-- THE TASK --
For the listing below, print exactly the lines from the line with "Task: Open the chat speech bubble panel" to the line with "Collapse the Vol(KAITO)", both included, and nothing beyond them.

--- MATERIAL TO PROCESS Enclosed Below ---

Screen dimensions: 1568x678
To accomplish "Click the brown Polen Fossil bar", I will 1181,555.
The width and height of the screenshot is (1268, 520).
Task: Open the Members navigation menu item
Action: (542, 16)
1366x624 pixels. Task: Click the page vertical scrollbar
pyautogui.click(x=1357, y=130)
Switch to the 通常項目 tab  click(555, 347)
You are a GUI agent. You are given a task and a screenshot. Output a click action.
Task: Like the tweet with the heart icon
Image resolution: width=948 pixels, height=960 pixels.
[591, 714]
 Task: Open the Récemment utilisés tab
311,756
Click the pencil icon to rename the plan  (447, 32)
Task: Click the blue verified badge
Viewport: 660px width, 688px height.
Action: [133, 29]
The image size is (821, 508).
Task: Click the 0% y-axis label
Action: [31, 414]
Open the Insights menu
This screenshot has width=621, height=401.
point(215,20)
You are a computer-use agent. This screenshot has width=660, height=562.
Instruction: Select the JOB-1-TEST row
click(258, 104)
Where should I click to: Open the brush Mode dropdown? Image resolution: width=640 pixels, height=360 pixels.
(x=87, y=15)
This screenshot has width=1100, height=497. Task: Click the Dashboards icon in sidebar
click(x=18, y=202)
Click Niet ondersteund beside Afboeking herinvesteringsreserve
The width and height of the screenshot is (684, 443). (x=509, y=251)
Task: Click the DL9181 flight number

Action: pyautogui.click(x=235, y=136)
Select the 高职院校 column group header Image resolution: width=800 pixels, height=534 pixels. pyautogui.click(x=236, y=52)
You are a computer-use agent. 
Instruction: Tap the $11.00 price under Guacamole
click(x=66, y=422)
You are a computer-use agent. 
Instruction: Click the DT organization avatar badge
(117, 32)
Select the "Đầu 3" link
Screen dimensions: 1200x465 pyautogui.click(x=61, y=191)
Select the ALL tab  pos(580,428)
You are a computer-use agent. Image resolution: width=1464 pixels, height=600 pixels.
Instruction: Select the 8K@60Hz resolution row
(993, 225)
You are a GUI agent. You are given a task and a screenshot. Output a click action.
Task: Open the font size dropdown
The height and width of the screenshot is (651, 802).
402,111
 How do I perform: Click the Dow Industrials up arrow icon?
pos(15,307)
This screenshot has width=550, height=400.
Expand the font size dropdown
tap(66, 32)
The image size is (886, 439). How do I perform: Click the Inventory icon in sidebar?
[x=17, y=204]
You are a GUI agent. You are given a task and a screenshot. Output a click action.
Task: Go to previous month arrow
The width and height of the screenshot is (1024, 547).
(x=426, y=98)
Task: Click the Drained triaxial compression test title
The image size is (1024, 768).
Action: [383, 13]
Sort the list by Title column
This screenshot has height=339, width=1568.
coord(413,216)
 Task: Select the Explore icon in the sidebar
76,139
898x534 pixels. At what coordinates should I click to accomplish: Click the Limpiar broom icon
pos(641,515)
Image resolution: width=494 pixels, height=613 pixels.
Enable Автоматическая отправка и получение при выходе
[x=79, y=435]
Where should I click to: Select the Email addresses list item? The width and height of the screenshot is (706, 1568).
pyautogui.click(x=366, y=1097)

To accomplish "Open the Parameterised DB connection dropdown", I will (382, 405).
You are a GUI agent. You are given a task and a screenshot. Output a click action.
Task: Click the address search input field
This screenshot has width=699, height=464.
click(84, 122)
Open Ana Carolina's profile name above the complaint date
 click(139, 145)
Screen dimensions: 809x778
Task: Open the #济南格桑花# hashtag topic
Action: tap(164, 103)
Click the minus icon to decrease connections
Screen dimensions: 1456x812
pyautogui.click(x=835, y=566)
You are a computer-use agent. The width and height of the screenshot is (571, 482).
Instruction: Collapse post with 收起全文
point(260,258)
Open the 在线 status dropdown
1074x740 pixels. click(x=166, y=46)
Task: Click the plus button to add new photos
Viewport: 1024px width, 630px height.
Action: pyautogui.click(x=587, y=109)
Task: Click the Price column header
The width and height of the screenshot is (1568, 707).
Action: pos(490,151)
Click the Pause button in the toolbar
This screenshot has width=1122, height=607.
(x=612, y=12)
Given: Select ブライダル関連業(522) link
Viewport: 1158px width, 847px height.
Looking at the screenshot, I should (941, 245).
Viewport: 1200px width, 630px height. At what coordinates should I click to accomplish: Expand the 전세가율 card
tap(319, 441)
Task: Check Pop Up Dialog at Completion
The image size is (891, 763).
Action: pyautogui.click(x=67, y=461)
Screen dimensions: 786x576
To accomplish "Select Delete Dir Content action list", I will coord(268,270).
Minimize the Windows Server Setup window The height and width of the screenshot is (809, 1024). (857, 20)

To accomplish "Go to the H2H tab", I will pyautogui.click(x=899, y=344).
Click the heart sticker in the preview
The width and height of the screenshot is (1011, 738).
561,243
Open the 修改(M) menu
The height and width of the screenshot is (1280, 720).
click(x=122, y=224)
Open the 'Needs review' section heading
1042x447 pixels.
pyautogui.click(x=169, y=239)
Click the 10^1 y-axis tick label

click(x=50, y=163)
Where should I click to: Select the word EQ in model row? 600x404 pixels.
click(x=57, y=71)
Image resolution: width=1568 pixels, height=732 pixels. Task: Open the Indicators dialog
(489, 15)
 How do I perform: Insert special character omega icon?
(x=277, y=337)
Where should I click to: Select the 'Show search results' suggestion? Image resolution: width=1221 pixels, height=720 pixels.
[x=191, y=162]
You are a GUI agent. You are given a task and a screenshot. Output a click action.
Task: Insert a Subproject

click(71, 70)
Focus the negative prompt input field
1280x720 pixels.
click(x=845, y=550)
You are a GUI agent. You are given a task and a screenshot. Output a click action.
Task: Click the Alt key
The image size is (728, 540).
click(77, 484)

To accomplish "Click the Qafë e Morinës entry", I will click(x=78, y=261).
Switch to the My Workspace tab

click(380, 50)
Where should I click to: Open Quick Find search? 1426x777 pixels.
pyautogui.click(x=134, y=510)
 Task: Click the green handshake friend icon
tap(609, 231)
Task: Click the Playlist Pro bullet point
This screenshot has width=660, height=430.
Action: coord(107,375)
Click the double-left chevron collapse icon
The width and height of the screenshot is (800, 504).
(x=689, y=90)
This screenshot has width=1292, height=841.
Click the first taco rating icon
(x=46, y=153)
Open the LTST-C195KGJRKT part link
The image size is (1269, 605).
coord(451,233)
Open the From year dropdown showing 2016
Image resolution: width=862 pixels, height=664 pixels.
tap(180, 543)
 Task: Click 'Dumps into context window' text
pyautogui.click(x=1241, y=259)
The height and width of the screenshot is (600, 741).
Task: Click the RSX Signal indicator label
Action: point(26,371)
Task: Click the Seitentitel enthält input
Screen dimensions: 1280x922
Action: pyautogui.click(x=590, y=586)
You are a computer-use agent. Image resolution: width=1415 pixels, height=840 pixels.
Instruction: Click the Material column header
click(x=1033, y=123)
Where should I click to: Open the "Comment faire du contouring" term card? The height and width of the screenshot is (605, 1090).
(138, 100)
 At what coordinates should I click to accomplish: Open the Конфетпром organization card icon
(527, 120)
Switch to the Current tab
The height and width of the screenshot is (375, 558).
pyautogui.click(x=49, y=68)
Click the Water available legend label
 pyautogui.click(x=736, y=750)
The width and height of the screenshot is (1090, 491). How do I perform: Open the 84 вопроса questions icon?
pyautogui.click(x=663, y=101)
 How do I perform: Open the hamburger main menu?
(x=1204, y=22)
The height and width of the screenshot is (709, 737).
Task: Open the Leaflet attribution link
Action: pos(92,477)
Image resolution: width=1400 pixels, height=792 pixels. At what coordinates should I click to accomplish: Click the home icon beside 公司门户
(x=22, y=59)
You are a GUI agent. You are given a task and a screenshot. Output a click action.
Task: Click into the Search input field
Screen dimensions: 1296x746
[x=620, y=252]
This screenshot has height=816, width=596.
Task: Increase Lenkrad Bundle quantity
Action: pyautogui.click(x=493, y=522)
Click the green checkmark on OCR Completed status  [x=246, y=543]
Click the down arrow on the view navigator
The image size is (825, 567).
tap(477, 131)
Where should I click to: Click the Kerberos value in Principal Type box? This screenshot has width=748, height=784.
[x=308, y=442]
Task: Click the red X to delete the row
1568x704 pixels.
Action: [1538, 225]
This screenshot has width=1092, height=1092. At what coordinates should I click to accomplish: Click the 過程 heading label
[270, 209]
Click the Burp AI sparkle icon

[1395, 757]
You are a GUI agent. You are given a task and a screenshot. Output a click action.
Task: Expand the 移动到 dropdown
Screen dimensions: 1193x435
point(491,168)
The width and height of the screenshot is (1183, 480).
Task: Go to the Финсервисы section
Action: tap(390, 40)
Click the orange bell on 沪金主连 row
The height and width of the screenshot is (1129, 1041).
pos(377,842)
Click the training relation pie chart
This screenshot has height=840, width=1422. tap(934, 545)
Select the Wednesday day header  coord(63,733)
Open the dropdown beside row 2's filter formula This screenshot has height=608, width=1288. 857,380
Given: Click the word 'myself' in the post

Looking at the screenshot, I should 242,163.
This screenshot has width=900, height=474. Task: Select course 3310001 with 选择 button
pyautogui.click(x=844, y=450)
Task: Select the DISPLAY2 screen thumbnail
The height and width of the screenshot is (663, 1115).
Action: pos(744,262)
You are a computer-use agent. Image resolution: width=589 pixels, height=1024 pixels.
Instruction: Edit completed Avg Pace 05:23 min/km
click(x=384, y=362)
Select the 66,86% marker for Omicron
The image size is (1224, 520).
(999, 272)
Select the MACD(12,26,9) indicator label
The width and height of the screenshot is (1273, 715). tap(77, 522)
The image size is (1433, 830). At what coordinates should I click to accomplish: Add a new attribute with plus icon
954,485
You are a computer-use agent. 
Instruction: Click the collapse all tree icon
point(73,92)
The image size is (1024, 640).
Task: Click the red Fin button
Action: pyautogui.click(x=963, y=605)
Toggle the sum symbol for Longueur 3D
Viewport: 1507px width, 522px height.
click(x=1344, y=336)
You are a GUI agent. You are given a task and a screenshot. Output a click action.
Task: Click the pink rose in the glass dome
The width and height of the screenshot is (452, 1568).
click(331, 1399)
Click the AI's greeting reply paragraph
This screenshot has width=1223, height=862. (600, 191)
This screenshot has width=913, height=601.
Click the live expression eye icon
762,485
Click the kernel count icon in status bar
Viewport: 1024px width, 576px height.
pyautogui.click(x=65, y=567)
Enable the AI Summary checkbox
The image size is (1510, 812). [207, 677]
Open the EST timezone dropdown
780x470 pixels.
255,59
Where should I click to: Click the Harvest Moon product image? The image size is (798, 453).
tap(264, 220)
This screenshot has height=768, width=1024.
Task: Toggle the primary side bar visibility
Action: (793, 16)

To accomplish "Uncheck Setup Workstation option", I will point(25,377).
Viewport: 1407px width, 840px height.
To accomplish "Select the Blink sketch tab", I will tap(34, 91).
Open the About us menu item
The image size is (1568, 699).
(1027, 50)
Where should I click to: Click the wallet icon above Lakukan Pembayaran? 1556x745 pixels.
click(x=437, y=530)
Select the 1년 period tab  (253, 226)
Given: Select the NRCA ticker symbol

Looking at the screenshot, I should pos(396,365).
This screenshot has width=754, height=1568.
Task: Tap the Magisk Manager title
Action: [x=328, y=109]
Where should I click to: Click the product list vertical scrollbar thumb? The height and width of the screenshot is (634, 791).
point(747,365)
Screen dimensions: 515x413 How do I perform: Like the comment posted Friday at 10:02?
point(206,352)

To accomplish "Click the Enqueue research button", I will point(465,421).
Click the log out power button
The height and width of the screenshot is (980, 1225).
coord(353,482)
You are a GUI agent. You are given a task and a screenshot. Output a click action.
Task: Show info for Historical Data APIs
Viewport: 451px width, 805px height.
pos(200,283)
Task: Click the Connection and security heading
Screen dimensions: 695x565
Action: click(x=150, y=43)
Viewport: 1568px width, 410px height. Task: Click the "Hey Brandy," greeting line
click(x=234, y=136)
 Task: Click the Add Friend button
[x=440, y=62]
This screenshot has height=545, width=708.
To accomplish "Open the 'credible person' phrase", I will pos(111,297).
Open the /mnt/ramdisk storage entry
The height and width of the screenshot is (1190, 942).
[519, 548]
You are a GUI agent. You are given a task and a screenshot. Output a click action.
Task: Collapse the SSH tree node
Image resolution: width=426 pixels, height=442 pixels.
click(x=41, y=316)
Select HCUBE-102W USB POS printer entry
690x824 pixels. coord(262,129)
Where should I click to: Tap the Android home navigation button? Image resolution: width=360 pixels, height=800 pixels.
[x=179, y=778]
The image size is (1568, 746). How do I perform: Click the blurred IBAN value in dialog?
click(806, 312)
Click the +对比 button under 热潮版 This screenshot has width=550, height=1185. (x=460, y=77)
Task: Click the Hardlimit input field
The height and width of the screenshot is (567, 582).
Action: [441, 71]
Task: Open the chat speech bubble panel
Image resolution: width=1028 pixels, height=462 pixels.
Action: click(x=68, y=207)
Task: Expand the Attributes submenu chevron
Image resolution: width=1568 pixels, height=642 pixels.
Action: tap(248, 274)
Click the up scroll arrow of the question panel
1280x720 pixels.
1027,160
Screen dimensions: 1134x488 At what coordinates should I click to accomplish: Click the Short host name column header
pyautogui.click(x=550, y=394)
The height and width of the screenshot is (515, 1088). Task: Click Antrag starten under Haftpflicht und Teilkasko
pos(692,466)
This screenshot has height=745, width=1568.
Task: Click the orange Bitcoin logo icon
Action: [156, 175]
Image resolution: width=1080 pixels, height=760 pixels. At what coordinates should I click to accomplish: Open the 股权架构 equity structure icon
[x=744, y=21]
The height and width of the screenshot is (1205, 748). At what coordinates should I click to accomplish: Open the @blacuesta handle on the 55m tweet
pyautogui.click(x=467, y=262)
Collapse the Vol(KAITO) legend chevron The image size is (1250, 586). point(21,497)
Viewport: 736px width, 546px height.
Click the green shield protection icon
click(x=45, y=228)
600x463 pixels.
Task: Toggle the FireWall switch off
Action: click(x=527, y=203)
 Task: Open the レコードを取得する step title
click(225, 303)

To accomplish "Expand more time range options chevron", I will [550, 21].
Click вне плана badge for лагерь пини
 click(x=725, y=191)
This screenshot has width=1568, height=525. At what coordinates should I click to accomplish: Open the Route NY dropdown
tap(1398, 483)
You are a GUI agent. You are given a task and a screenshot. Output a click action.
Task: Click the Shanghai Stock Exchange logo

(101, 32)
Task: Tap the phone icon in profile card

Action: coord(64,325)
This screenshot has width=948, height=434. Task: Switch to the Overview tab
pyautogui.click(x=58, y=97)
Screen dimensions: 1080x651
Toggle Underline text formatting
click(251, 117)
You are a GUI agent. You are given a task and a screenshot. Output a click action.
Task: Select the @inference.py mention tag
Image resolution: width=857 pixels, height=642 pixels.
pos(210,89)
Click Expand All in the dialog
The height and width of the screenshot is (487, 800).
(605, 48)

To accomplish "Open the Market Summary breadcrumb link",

--- End of Enclosed MATERIAL TO PROCESS ---

-- SOLUTION TO THIS TASK --
Task: Open the chat speech bubble panel
Image resolution: width=1028 pixels, height=462 pixels.
Action: click(x=68, y=207)
Task: Expand the Attributes submenu chevron
Image resolution: width=1568 pixels, height=642 pixels.
Action: tap(248, 274)
Click the up scroll arrow of the question panel
1280x720 pixels.
1027,160
Screen dimensions: 1134x488 At what coordinates should I click to accomplish: Click the Short host name column header
pyautogui.click(x=550, y=394)
The height and width of the screenshot is (515, 1088). Task: Click Antrag starten under Haftpflicht und Teilkasko
pos(692,466)
This screenshot has height=745, width=1568.
Task: Click the orange Bitcoin logo icon
Action: [156, 175]
Image resolution: width=1080 pixels, height=760 pixels. At what coordinates should I click to accomplish: Open the 股权架构 equity structure icon
[x=744, y=21]
The height and width of the screenshot is (1205, 748). At what coordinates should I click to accomplish: Open the @blacuesta handle on the 55m tweet
pyautogui.click(x=467, y=262)
Collapse the Vol(KAITO) legend chevron The image size is (1250, 586). point(21,497)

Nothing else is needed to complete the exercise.